The Congress party had to choose a leader even as party leaders wanted Sonia Gandhi, widow of the slain leader, to take over and she refused. The leadership mantle fell on a man who had packed his bags to live in retirement. P V Narasimha Rao, the man who was elected president of the party, was never a frontline leader. He was a quite background man, who drafted party resolutions.
So, when the Congress Party emerged as the single largest party with 242 seats, 40 seats behind the simple majority, Rao and his party were in an unenviable position. And when Rao formed the government, he had to take the toughest decisions ever taken by a prime minister since independence. The International Monetary Fund (IMF) laid down tough conditionalities for bailing out the country, and they had insisted that a non-political man had to be made the finance minister.
Dr Manmohan Singh, who had earned his doctorate degree from the University of Cambridge and who believed that exports were necessary to sustain economic growth, took charge and took the steps towards dismantling India’s closed and controlled economy.
Overnight the country was thrown open to foreign investments, and many of the cumbrous rules to do business in the private sector were removed. The country tided over the financial crunch through the IMF loan, but it also took its first steps towards a free market economy.
As details pour out from the many people – politicians, bureaucrats and economists – who took part in the decisions in those crucial months of the summer of 1991, the decisions were taken without any grand plan of moving into a free market economic zone. It was not easy because popular opinion was against the hard decisions involved in opening up the economy.

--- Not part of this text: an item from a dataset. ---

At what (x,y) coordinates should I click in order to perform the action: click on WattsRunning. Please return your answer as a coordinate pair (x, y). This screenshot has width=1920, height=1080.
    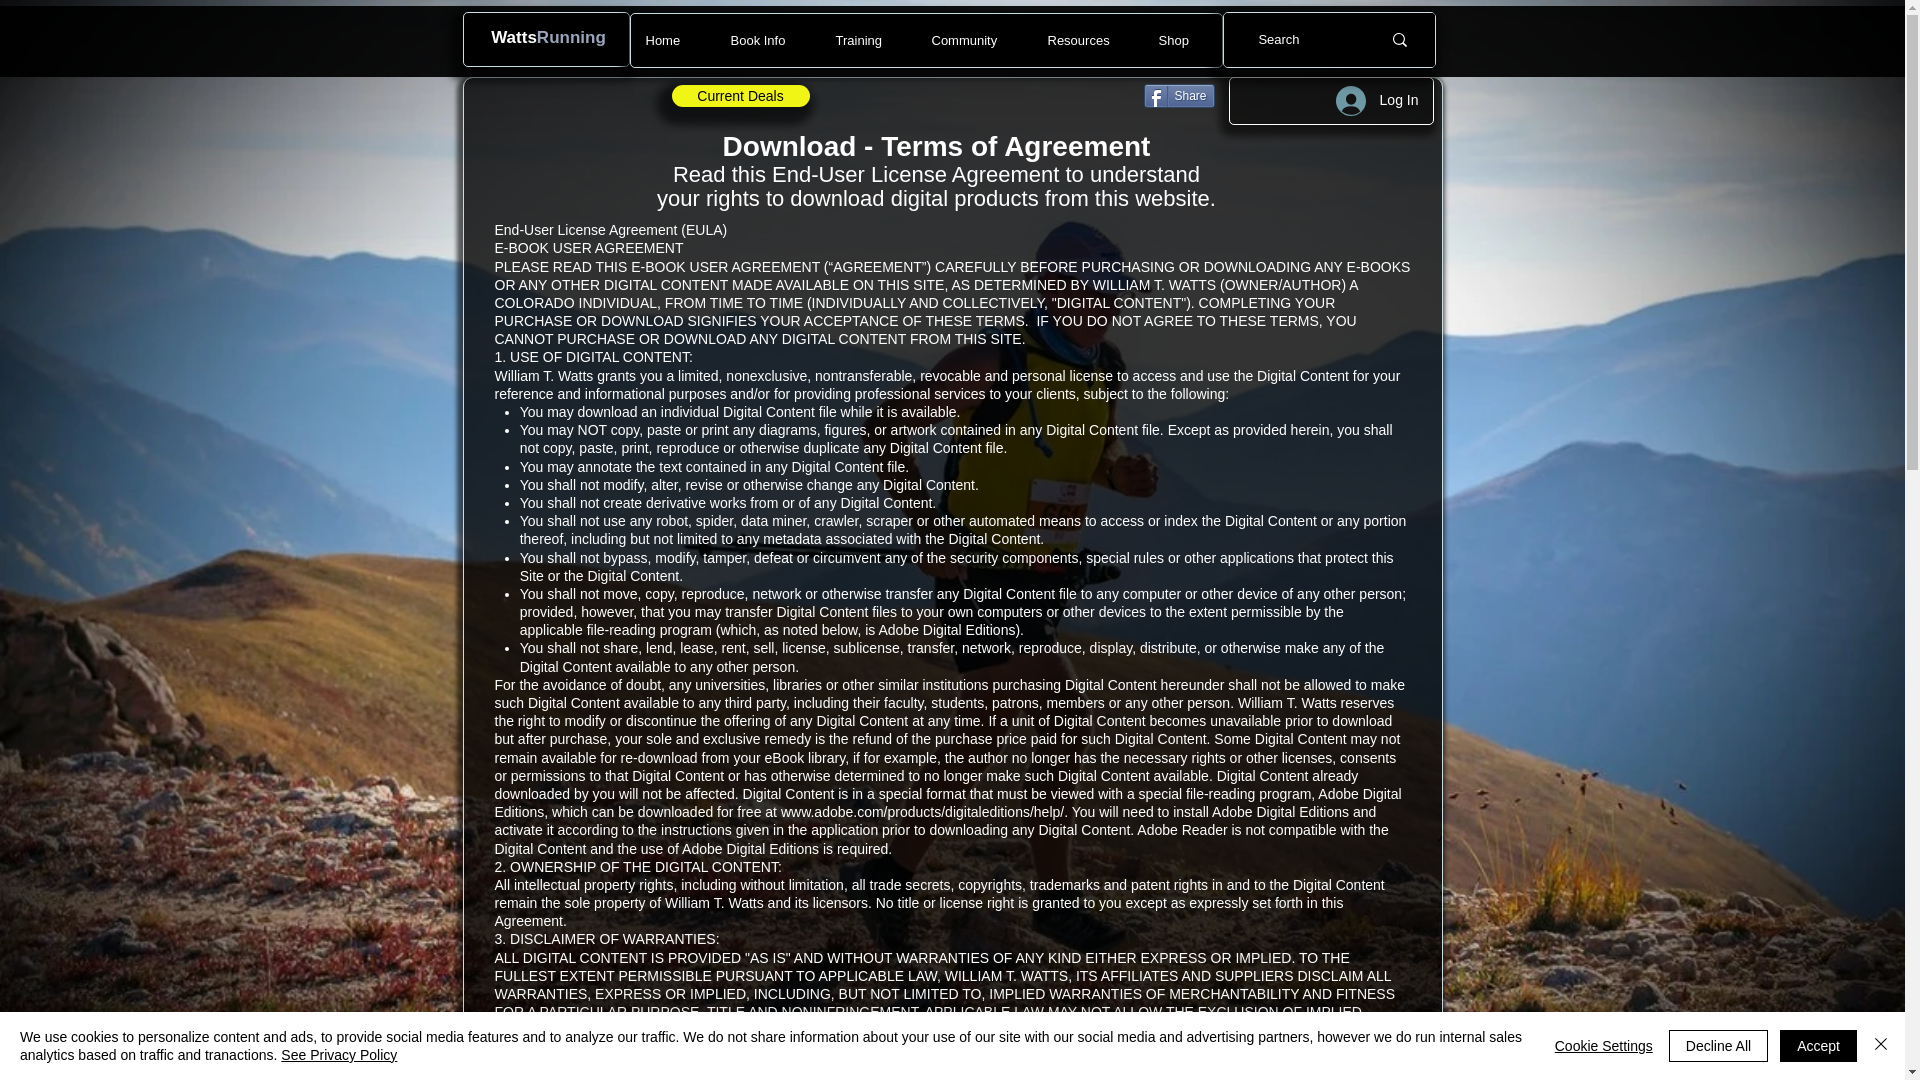
    Looking at the image, I should click on (548, 38).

Though the ideas came from others, and detailed plans and policies were envisaged by others, it was the prime minister who had to give the nod and take the responsibility. And that was what Narasimha Rao did. He faced the criticism even as his team members went ahead with the demolition of socialism in a businesslike fashion. The Congress Party did not forgive Rao for taking the path of market economy, though in the eyes of the party the greater sin of Rao was his inability to prevent the demolition of the Babri Masjid in Ayodhya on December 6, 1992 by a frenzied mob. So Rao was doubly unpopular within the party as well as in the country. Thirty years later, belated attempts are being made to give credit to Rao for the economic reforms where credit is due, even as he is squarely blamed for the demolition of the mosque.

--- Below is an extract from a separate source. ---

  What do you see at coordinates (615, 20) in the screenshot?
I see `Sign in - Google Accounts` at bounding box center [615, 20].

Not many in the Congress Party are willing to share the blame for the demolition of the mosque, but there are more people laying claim to the credit that they drafted policies for changes in policy that made economic reforms possible. Former prime minister Rao then stands to lose on both counts. He stands alone on the issue of the demolition of the mosque, and he is crowded out of the frame as it were when it comes to the success of the economic reforms. There is unanimity that India is what it is today because of the 1991 shift to the market economy.